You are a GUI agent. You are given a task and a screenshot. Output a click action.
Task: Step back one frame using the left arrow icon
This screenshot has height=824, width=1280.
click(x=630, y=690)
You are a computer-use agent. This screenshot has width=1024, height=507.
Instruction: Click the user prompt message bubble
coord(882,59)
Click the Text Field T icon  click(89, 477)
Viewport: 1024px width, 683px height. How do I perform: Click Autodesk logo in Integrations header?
____________________
What is required - Please rewrite the material starting with the line containing "You are a computer-use" and going on through the end, changing "Instruction" to "Command" and leaving everything else the same.

Output for this exercise -
You are a computer-use agent. This screenshot has width=1024, height=507.
Command: Click the user prompt message bubble
coord(882,59)
Click the Text Field T icon  click(89, 477)
Viewport: 1024px width, 683px height. How do I perform: Click Autodesk logo in Integrations header?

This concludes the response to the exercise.